Problem: Copy down the rows below word for word, beginning with the line that contains "Task: Check the" and continuing through the last row, with both ends included. Leave the pictures out of your copy.

Provided records:
┌──

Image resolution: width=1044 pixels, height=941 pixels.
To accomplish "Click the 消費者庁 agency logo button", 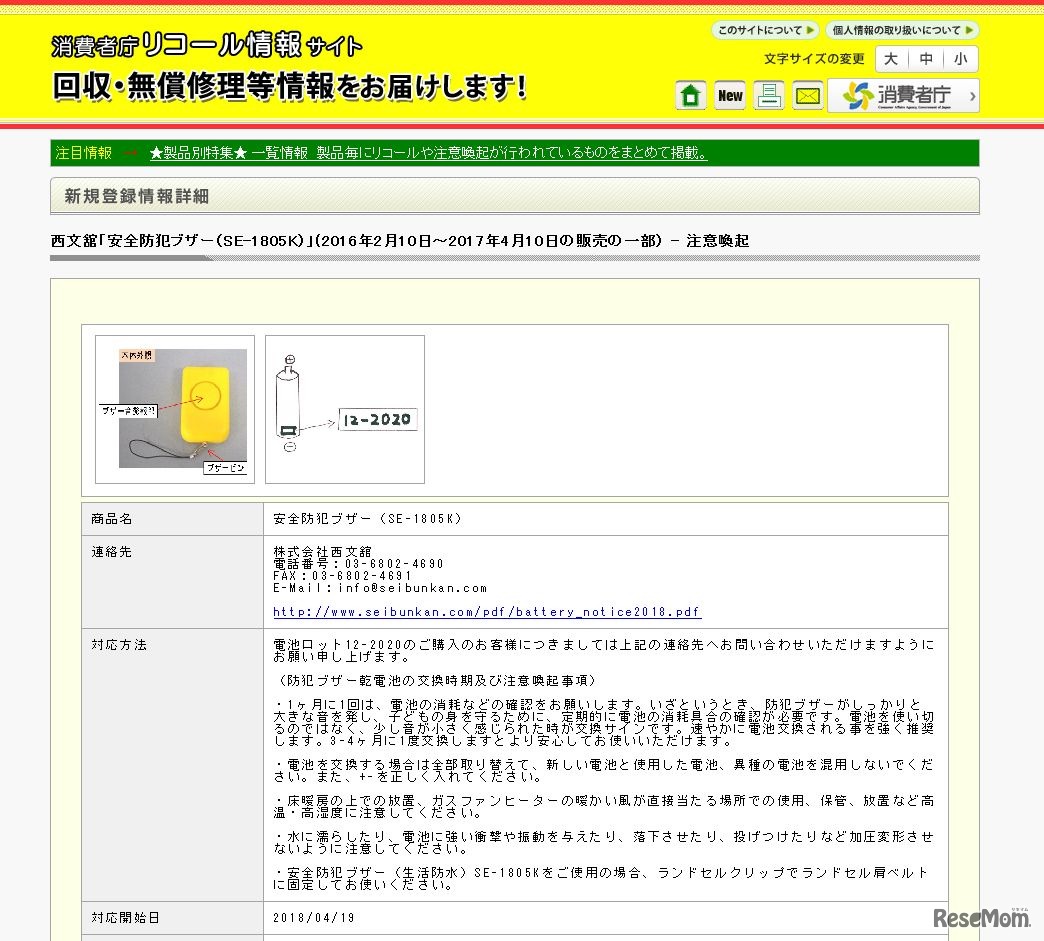I will [898, 96].
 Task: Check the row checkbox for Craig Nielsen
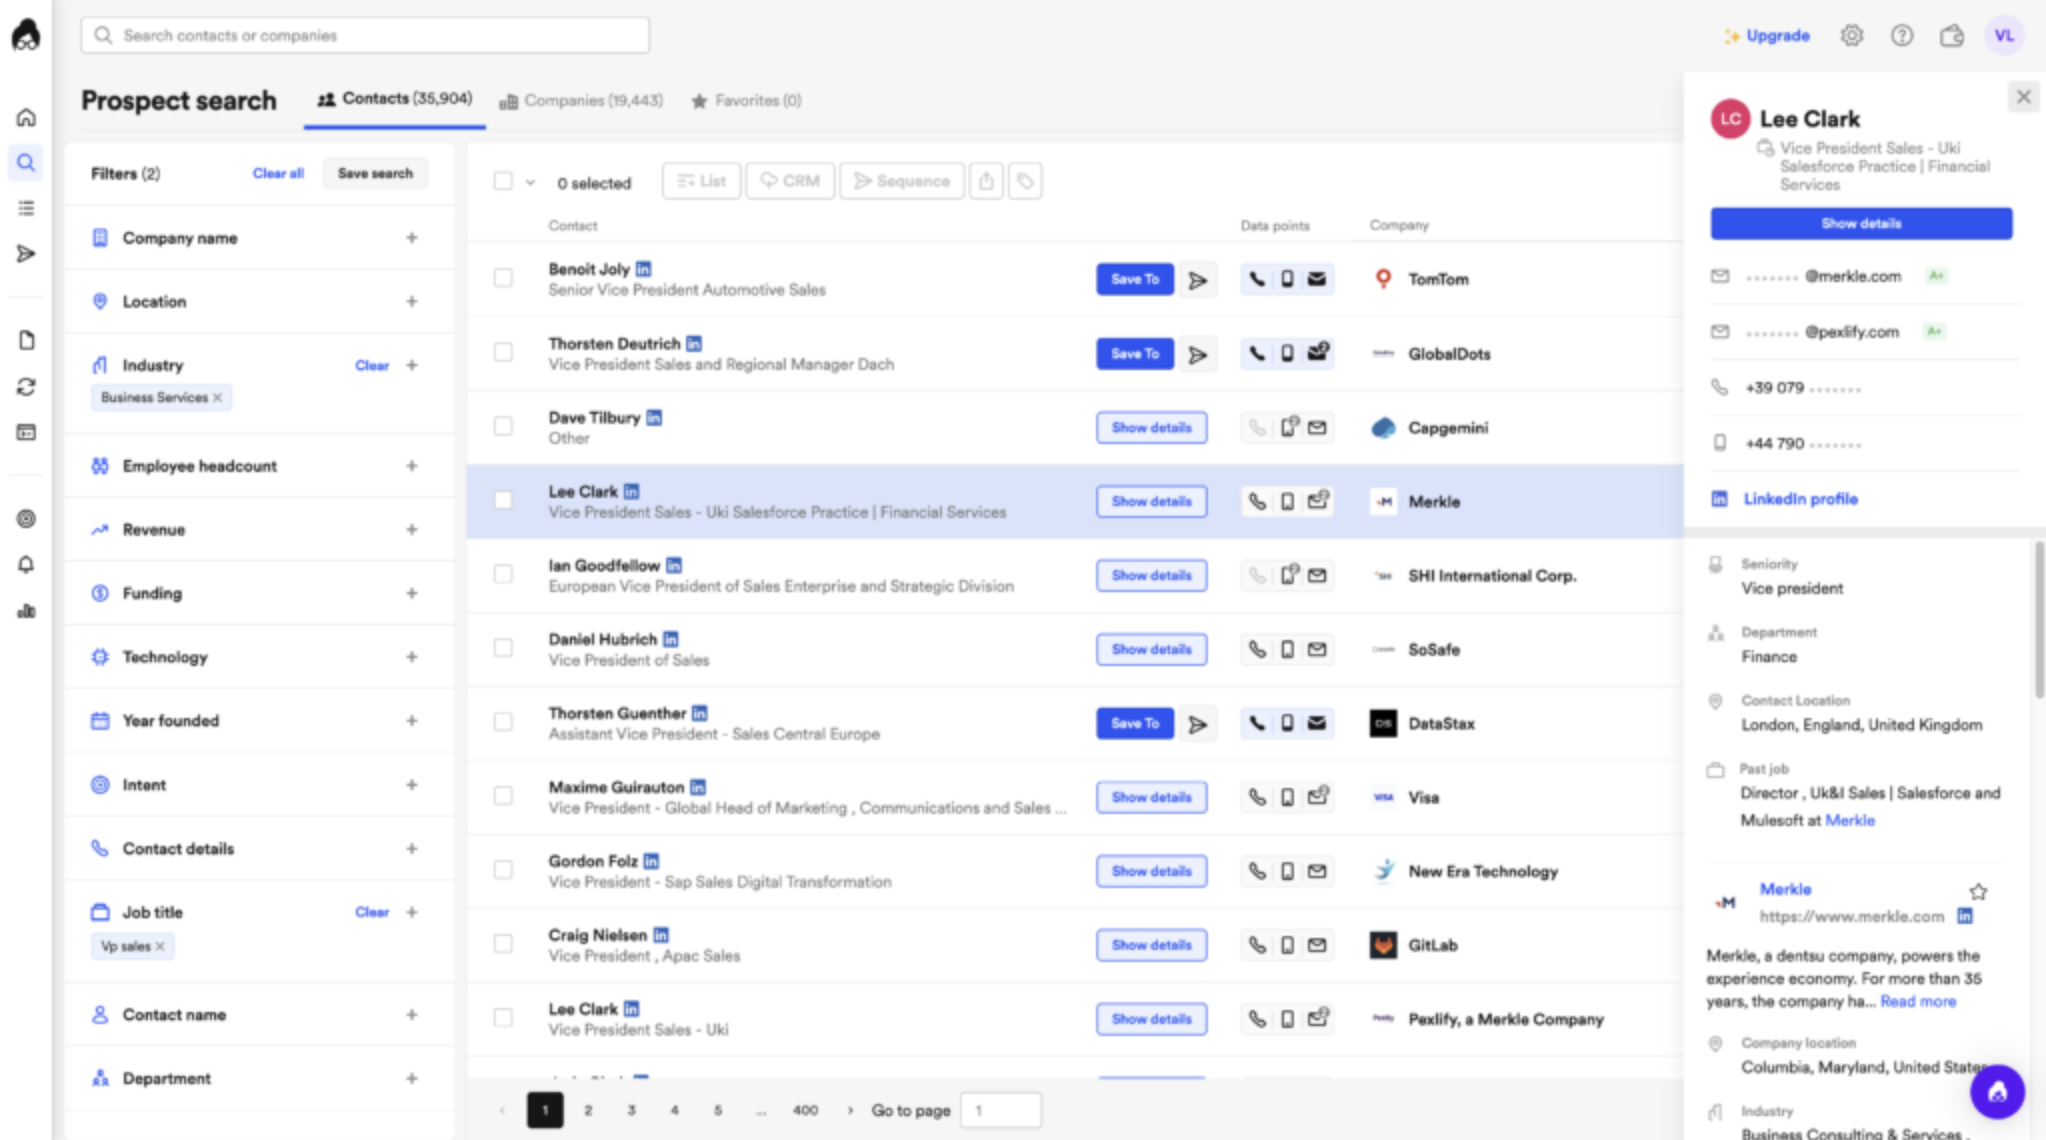click(503, 944)
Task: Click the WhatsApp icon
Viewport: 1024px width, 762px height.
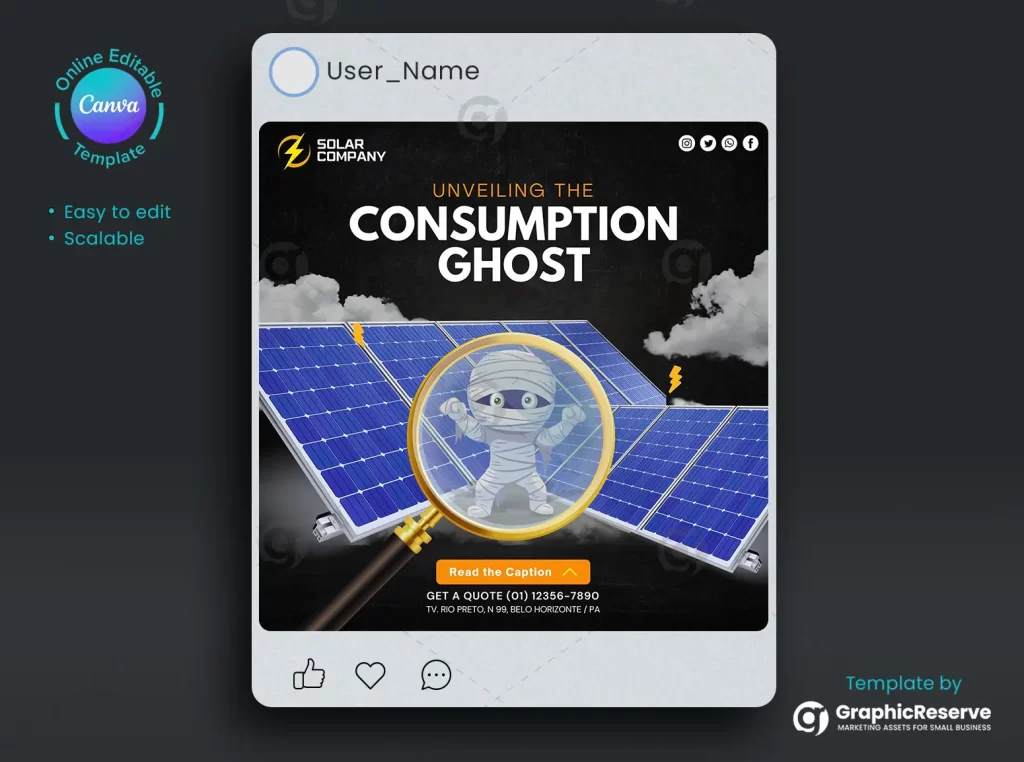Action: pos(729,143)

└──

Final answer:
 Task: Check the row checkbox for Craig Nielsen
click(503, 944)
Task: Click the WhatsApp icon
Viewport: 1024px width, 762px height.
Action: pos(729,143)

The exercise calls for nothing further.